Auditor Conservatism and Audit Quality: Evidence from IPO Earnings Forecasts
Philip J. Lee
University of Sydney
Sarah J. Taylor
University of Melbourne - Faculty of Business and Economics
Stephen L. Taylor
UNSW Australia Business School, School of Accounting; Financial Research Network (FIRN); Centre for International Finance and Regulation (CIFR)
We examine the relation between the accuracy and bias of earnings forecasts provided in Australian initial public offering (IPO) prospectuses and a proxy for differential audit quality. For the period we examine, most Australian IPO prospectuses include an earnings forecast, with which the auditor must be satisfied prior to signing off on the prospectus. Our evidence suggests that forecasts associated with Big 6 auditors are more accurate than those for which a Non-Big 6 auditor is used, although this result is not robust across alternative measures of forecast accuracy.
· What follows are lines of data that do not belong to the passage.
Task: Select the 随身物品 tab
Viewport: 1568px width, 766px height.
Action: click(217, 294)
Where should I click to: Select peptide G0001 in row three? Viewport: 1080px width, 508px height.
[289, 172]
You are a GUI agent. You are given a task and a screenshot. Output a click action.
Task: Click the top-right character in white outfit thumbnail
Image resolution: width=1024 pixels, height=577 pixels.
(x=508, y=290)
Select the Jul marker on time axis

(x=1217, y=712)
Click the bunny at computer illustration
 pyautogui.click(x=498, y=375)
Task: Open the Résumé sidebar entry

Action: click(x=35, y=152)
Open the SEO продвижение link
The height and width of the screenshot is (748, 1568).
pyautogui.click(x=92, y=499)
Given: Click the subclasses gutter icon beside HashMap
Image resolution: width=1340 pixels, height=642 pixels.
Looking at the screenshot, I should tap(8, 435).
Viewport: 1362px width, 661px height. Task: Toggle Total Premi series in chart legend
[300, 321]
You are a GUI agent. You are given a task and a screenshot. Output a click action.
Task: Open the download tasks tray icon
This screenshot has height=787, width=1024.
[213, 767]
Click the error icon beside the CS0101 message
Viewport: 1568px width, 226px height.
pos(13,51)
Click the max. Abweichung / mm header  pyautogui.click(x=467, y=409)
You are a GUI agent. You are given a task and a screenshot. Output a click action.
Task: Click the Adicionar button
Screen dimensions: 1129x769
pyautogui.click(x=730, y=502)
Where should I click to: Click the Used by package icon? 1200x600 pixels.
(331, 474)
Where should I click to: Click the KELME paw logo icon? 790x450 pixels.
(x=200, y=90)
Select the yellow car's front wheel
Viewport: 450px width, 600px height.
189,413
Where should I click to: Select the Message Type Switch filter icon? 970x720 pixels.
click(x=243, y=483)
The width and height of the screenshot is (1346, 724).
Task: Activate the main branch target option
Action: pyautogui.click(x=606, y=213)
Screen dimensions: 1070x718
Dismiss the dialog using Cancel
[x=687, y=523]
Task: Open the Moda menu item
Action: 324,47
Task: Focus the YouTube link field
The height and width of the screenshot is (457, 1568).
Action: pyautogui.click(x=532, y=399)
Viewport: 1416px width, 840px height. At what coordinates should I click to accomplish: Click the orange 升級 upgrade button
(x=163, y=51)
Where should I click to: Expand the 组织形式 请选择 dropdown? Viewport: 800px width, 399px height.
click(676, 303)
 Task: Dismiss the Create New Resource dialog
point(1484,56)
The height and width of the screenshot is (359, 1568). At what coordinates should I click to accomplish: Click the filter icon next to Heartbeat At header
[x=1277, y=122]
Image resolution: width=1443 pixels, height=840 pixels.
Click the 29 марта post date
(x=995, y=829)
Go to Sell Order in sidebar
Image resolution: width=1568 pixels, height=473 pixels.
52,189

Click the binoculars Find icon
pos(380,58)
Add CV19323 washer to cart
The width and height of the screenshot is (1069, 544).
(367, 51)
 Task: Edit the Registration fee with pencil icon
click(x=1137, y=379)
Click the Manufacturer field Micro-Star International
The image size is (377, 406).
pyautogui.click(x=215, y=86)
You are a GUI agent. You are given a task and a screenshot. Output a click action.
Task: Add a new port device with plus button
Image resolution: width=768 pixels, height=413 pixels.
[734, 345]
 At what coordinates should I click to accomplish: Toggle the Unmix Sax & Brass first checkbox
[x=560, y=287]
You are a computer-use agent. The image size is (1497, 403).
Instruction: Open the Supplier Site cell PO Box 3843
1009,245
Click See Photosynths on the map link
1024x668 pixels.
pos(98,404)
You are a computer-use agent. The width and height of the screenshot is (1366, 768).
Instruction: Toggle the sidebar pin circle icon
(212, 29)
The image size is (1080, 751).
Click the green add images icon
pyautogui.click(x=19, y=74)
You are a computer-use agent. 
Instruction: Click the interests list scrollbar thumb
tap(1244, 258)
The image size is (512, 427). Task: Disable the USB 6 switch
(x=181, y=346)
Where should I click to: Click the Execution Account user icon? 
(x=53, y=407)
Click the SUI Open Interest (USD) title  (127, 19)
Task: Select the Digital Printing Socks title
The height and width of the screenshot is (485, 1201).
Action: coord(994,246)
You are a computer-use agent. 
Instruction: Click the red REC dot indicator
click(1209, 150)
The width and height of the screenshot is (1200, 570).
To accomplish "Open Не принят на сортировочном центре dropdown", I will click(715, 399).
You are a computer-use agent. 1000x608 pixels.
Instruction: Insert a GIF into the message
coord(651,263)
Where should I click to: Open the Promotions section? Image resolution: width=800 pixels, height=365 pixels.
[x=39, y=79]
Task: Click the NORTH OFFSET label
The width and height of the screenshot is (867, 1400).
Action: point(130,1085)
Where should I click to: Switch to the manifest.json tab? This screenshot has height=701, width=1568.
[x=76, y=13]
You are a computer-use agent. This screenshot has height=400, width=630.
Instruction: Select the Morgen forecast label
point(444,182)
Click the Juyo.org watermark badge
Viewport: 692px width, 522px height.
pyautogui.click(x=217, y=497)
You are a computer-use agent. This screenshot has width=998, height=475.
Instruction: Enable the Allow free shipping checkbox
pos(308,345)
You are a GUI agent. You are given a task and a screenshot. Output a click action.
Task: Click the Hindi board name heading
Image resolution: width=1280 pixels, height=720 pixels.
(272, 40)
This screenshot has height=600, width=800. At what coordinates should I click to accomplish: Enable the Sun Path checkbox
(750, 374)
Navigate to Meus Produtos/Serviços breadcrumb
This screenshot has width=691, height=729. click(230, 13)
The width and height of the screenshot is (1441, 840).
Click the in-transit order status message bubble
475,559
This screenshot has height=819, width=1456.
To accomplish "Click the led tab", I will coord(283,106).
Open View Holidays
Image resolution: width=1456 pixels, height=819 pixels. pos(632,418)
We also find significantly less optimistic bias for forecasts associated with Big 6 auditors, but this result is robust to alternative measures of forecast bias. Although the distribution of forecast errors is strongly suggestive of earnings management to avoid reporting earnings below the forecast figure, the distribution of forecast errors for Non-Big 6 clients indicates a substantially greater proportion of large, optimistic forecast errors than for Big 6 clients. This supports our conclusion that Big 6 auditors are more conservative than their Non-Big 6 counterparts.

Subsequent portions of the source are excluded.